Refer to the uC specification for the type rules that must be met for each expression, which you are responsible for checking. Report an error if a rule is violated.

When you are done with this phase, you should pass all of the provided test cases.

Phase 7 (Optional): Advanced Control Flow

In this phase, check control flow to make sure that a local variable is always initialized before use, and that a non-void function always returns a value. You do not have to treat a while (true) { ... } (or equivalent for loop) differently from any other loop.

In order to run this analysis phase, you will need to use the --frontend-phase command-line argument, which determines at which phase to end semantic analysis. The default is Phase 6, so the following overrides the default:

$ python3 ucc.py -S --frontend-phase=7 <source file>

This phase is optional and will not be graded. We will run your code with this phase turned off, with the default setting of ending at Phase 6.

Testing and Evaluation

We have provided a small number of test cases in the distribution code. However, the given test cases only cover a small number of possible errors, so you should write extensive tests of your own.

We will evaluate your compiler based on whether or not it reports an error on an erroneous input source file in the expected analysis phase on the expected source line numbers. You do not have to produce exactly the same number of errors as our solution, so long as the set of errors you report consists of the same phases and line numbers as ours. You also do not have to generate the exact error messages we do, but the error messages you use should be meaningful.

A compiler should never crash, even on erroneous input. Instead, your compiler should gracefully detect and report errors, and then avoid any actions that could result in a crash.

The code you write only needs to detect semantic errors, since the provided lexer and parser already detect grammatical errors. We will not test your code with input that is lexically or syntactically incorrect.

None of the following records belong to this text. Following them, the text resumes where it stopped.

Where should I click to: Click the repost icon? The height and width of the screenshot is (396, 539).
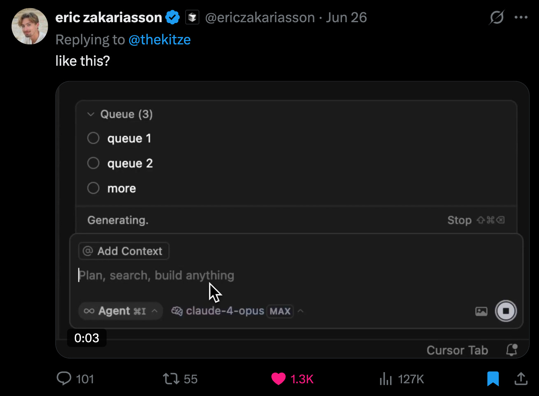point(171,378)
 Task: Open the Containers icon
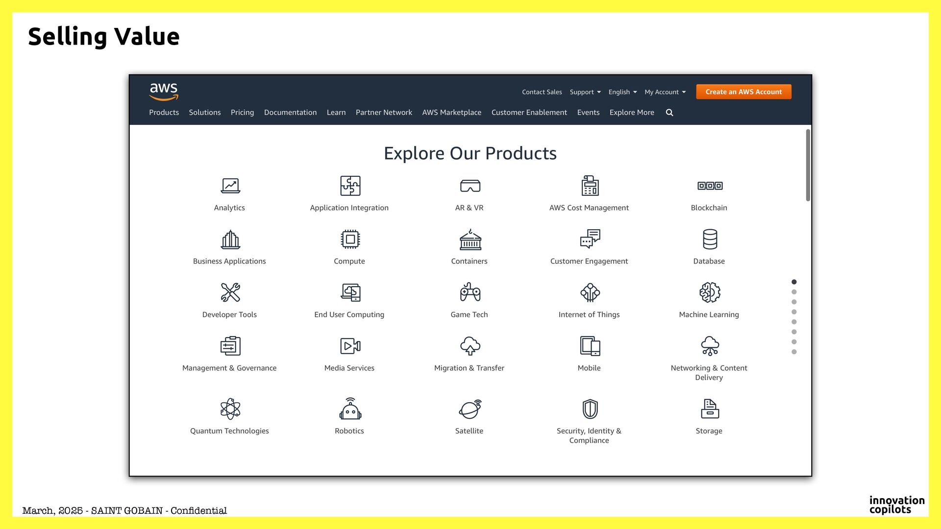click(x=470, y=240)
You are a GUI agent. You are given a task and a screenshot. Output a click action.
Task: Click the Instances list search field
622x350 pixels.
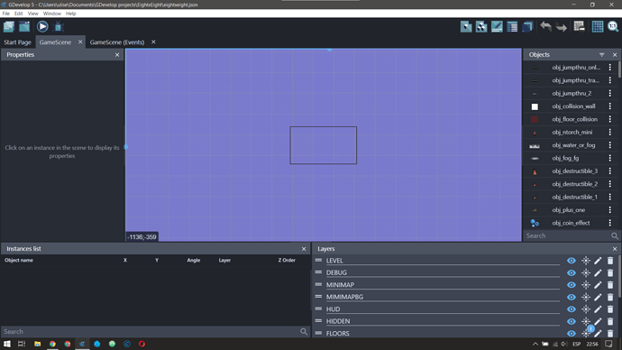(151, 331)
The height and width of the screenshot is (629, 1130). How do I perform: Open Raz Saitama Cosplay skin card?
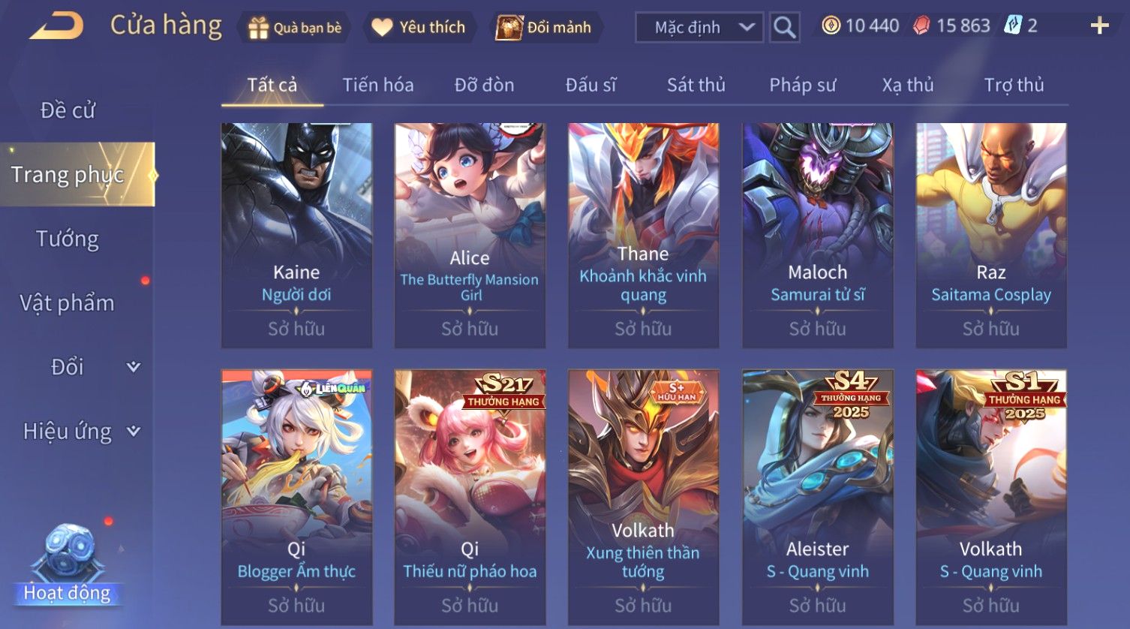991,236
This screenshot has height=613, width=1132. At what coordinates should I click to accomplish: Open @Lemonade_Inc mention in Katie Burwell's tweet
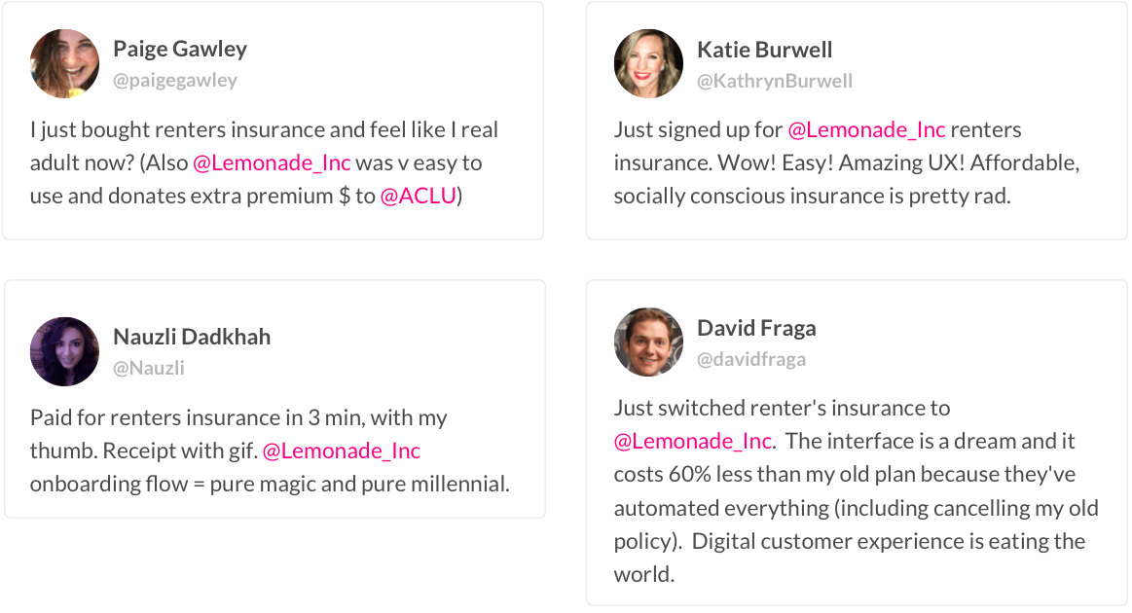click(x=866, y=129)
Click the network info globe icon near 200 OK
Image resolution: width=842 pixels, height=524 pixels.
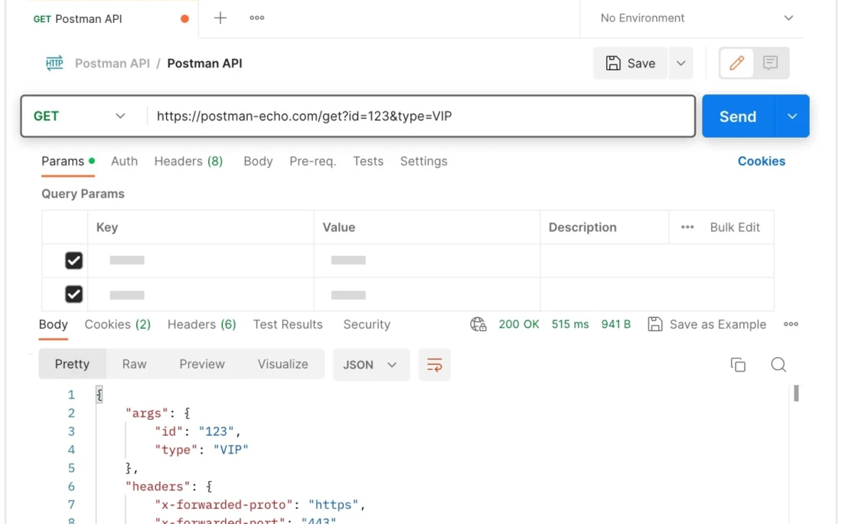point(478,324)
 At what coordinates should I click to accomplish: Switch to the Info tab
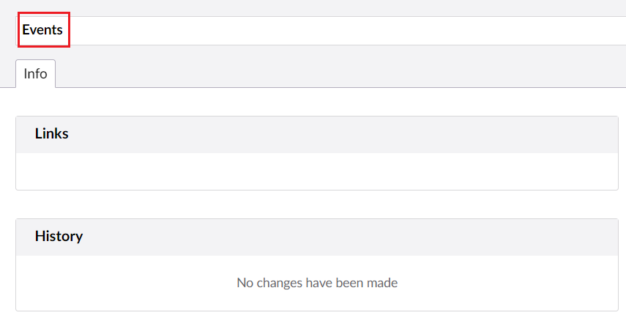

In addition to testing your error detection, we will also test your compiler to make sure it computes types correctly. We will compare the printed types of each AST node for a valid input source file with the expected types using the -T command-line argument to ucc.py.

Grading

The approximate grade breakdown for this project is as follows:

  • 20% checkpoint

  • 70% final deadline autograded

  • 10% final deadline hand graded

Hand grading will evaluate the comprehensiveness of your test cases as well as your programming practices, such as avoiding unnecessary repetition and making appropriate use of inheritance and polymorphism. In order to be eligible for hand grading, your solution must achieve at least half the points on the autograded, final-deadline portion of the project.

You are required to adhere to the coding practices in the course style guide. We will use the automated tools listed there to evaluate your code. You can run the style checks yourself as described in the guide.

Submission

All code that you write for the interpreter must be placed in ucbase.py, ucexpr.py, ucfunctions.py, ucstmt.py, or uctypes.py. We will test all five files together, so you are free to change interfaces that are internal to these files. You may not change any part of the interface that is used by ucc.py or ucfrontend.py.

Submit ucbase.py, ucexpr.py, ucfunctions.py, ucstmt.py, uctypes.py, and any of your own test files to the autograder before the deadline. We suggest including a README.txt describing how to run your test cases.